Task goal: Within the entries below, the lines from the one with "L’Art du mensonge : nouvelle" through the one with "Global Bachelor of" are to be set down exactly, both ends kept.

Provided information:

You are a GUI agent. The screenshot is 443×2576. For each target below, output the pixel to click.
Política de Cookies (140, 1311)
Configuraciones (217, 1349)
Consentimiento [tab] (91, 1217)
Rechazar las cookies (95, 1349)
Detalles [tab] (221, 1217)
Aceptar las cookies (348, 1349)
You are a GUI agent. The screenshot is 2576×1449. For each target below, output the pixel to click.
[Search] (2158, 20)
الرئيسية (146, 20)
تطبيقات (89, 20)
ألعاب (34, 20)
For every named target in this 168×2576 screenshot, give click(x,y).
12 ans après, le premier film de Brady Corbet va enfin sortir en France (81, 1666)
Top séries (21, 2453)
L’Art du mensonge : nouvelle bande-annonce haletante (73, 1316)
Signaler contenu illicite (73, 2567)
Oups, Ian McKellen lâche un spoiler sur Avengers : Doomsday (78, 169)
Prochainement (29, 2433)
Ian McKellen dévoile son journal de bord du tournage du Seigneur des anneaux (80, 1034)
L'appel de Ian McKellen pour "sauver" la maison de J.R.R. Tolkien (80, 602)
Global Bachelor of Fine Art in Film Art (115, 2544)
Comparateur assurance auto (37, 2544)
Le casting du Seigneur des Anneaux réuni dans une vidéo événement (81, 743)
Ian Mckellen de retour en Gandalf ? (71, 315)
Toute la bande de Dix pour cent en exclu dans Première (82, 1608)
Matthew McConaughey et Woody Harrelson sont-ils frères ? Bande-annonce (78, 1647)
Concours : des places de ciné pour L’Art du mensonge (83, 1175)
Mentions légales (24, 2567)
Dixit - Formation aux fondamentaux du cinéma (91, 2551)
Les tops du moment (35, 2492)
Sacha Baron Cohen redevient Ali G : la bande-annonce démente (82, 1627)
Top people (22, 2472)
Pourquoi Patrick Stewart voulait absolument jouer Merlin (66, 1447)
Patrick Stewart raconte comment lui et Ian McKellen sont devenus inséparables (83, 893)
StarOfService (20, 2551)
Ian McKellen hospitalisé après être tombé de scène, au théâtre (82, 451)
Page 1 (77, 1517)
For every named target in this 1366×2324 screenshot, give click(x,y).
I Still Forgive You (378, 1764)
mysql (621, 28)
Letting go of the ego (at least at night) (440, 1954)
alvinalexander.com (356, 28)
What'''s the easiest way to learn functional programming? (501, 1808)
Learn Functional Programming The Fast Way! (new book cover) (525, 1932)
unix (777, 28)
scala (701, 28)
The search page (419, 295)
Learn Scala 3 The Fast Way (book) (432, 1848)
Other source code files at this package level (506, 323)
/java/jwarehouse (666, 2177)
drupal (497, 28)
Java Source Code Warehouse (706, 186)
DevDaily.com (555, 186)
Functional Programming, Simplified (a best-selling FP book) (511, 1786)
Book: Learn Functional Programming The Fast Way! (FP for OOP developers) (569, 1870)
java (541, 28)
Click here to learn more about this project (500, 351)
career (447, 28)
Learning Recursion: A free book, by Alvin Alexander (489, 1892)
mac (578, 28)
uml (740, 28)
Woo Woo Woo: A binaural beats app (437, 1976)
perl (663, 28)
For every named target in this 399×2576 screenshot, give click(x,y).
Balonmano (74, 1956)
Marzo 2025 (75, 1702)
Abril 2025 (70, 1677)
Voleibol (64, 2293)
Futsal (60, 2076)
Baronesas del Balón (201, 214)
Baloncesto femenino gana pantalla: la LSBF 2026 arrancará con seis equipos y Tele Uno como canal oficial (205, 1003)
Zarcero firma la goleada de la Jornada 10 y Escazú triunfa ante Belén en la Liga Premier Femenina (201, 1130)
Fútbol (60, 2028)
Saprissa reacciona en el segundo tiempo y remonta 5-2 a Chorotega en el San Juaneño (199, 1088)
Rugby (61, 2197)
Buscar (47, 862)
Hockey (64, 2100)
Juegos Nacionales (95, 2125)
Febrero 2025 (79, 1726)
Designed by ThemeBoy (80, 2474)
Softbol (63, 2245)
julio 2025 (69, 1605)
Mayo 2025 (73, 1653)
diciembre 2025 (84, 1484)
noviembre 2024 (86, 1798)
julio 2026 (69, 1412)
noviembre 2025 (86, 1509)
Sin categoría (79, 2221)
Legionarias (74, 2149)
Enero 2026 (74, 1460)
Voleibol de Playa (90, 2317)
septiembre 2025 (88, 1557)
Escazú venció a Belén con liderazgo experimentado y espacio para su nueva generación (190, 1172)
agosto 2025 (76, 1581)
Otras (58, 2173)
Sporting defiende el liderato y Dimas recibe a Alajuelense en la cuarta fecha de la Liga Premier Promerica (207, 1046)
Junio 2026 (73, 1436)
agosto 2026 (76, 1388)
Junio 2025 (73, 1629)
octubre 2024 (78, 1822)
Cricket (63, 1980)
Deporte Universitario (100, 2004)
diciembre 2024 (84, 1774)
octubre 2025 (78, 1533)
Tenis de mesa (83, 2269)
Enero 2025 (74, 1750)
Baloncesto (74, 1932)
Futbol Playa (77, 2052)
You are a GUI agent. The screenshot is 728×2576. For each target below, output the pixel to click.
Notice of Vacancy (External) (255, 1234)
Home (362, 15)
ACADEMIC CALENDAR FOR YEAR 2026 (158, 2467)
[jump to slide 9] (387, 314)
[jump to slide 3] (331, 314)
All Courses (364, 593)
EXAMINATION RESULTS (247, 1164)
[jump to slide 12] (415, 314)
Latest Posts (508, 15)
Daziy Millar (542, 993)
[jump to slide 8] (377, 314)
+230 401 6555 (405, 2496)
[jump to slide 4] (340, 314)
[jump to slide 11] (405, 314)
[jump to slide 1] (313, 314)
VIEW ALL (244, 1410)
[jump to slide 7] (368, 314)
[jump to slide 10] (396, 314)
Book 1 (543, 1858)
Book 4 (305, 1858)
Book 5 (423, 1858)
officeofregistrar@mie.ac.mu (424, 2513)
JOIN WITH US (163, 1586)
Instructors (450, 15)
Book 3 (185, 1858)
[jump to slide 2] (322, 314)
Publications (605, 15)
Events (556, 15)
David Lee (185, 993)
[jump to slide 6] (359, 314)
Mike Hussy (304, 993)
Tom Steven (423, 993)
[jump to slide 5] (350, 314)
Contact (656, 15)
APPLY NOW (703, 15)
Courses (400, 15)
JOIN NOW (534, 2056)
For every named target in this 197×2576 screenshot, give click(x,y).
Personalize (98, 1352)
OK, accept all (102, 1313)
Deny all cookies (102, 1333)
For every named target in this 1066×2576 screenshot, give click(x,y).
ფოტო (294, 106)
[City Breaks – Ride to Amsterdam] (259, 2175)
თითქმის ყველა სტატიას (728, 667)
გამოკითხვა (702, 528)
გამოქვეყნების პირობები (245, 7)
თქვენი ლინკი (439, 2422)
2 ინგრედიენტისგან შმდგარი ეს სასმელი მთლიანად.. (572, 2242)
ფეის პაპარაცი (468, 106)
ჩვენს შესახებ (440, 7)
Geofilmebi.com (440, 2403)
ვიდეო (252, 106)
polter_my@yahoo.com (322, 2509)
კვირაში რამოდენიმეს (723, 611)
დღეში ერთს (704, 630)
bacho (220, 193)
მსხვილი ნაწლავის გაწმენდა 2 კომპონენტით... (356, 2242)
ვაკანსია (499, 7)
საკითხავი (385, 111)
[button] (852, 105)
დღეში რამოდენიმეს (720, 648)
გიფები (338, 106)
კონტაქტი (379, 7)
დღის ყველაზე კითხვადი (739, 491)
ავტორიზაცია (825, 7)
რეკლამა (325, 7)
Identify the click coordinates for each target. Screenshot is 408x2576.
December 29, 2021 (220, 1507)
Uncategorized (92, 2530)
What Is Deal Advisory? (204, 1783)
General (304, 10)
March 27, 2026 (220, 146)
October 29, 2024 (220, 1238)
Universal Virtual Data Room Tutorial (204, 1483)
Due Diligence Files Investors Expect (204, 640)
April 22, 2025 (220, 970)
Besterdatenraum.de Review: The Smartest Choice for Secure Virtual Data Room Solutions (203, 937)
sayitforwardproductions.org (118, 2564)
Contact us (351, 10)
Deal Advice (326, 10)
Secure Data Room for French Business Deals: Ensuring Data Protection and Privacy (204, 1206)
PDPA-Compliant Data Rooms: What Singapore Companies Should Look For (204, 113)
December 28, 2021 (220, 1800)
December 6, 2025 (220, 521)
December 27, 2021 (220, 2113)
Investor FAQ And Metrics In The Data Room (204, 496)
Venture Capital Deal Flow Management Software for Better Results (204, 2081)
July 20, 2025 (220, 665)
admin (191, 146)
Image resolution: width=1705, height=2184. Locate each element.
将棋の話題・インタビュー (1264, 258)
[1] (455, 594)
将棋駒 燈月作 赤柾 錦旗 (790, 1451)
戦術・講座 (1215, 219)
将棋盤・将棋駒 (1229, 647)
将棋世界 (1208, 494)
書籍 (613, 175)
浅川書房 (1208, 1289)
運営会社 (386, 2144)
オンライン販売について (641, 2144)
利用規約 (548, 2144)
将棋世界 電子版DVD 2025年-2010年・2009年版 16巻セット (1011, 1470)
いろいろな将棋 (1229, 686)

Exercise answer:
L’Art du mensonge : nouvelle bande-annonce haletante (73, 1316)
Signaler contenu illicite (73, 2567)
Oups, Ian McKellen lâche un spoiler sur Avengers : Doomsday (78, 169)
Prochainement (29, 2433)
Ian McKellen dévoile son journal de bord du tournage du Seigneur des anneaux (80, 1034)
L'appel de Ian McKellen pour "sauver" la maison de J.R.R. Tolkien (80, 602)
Global Bachelor of Fine Art in Film Art (115, 2544)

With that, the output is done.